▶ What the exercise asks: From the records below, copy out exactly the lines from the one containing "Titre video (317, 2316)" to the one containing "7 Intervention de", both included. Add nothing else.

Collected data entries
┏━━
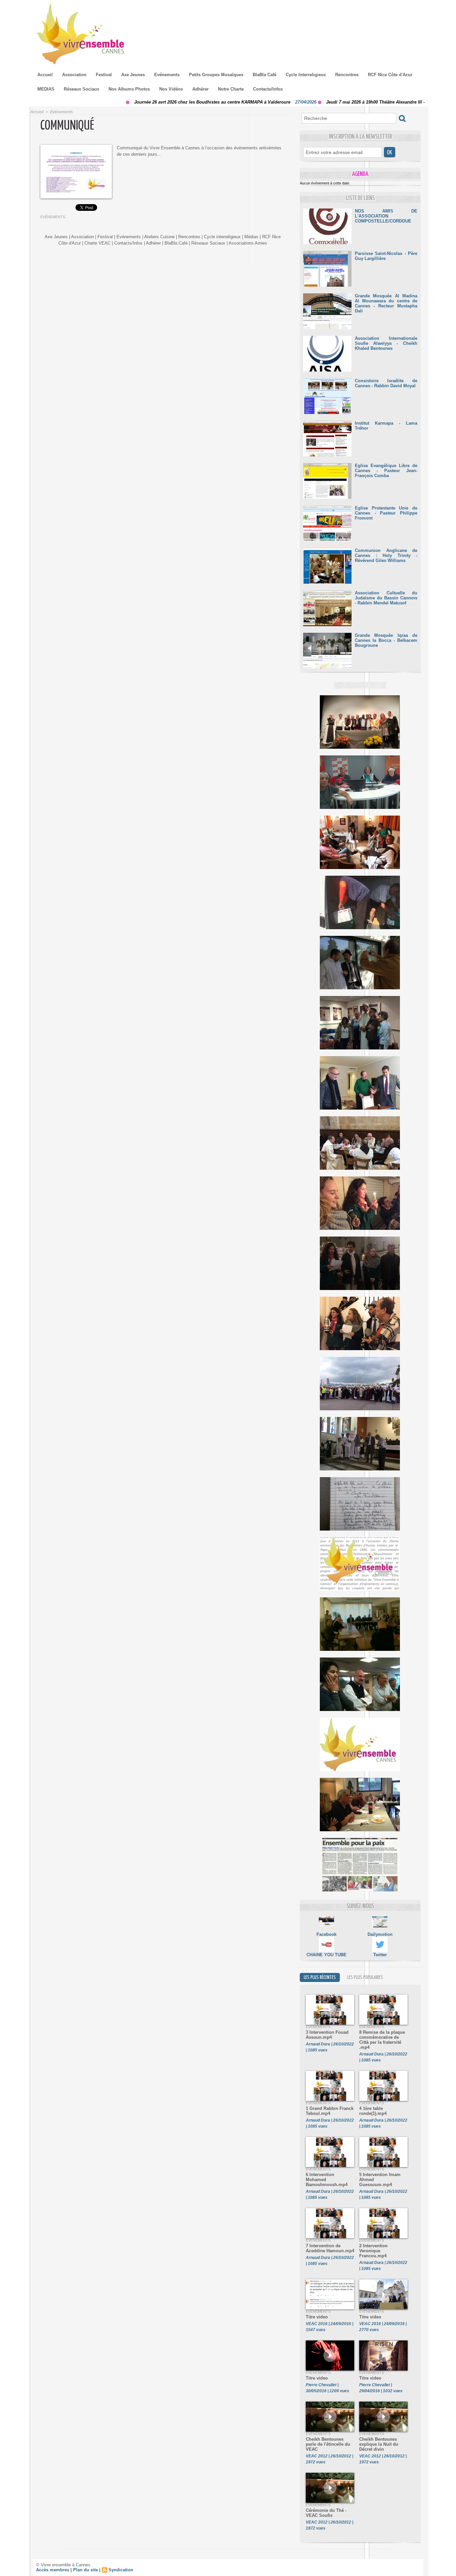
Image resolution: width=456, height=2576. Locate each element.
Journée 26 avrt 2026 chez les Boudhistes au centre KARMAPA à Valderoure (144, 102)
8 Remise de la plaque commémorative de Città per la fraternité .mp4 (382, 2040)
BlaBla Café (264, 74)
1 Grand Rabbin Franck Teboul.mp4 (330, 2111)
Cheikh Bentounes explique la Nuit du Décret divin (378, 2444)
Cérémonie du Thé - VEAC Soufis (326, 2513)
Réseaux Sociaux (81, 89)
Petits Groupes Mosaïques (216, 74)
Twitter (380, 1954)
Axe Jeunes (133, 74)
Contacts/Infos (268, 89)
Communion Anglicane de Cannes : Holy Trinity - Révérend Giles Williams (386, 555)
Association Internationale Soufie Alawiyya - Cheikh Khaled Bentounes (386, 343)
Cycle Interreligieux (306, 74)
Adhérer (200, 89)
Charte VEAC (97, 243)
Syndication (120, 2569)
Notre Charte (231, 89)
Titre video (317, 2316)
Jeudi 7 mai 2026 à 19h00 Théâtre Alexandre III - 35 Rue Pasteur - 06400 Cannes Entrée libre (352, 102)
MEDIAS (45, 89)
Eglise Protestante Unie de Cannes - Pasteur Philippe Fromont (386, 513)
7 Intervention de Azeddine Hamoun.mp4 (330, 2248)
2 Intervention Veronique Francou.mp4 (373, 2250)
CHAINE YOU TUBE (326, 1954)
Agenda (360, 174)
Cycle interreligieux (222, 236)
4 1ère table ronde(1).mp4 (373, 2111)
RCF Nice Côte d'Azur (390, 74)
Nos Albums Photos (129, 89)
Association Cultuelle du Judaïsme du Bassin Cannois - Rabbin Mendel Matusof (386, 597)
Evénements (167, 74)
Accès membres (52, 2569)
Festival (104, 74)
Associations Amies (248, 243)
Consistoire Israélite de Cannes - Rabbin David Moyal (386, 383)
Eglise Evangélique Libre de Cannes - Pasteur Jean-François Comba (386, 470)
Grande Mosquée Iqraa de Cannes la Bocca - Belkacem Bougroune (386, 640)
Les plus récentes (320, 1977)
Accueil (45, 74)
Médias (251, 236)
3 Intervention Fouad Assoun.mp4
┗━━
┏━━
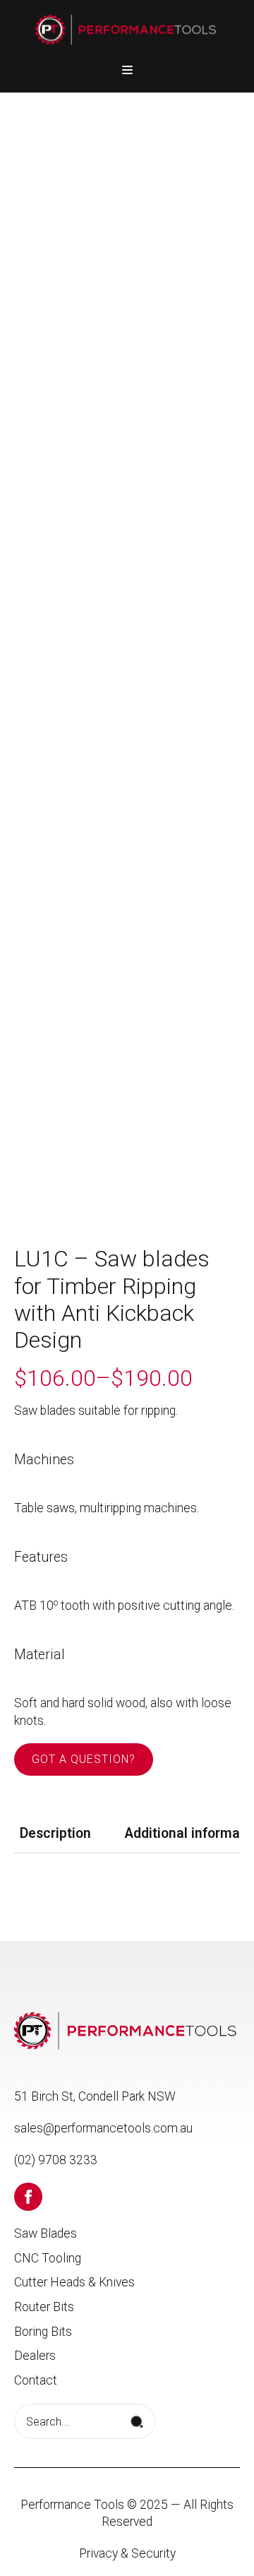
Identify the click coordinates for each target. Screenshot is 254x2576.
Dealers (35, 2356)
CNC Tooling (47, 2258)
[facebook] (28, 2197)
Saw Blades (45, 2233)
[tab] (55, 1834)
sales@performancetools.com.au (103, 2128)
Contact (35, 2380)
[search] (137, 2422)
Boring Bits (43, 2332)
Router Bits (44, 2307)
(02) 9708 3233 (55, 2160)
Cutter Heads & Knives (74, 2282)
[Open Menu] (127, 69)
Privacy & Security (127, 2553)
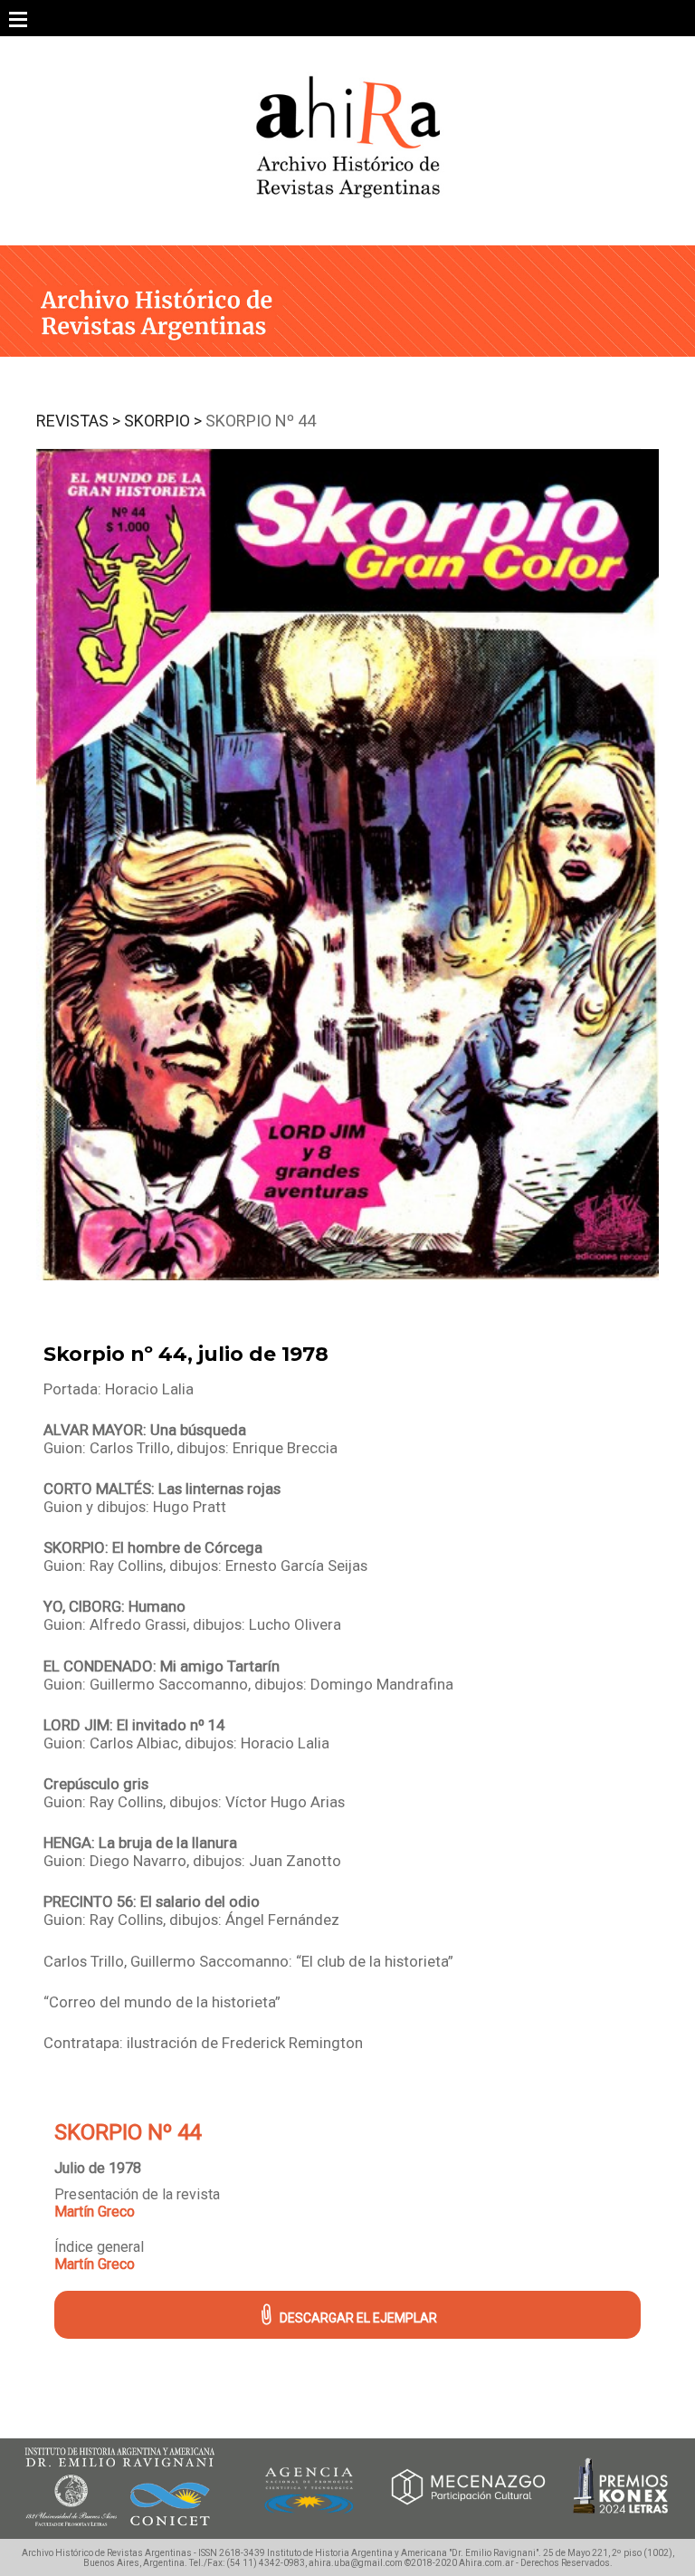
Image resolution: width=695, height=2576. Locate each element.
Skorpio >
┗━━
▶ Answer:
Titre video (317, 2316)
Jeudi 7 mai 2026 à 19h00 Théâtre Alexandre III - 35 Rue Pasteur - 06400 Cannes Entrée libre (352, 102)
MEDIAS (45, 89)
Eglise Protestante Unie de Cannes - Pasteur Philippe Fromont (386, 513)
7 Intervention de Azeddine Hamoun.mp4 (330, 2248)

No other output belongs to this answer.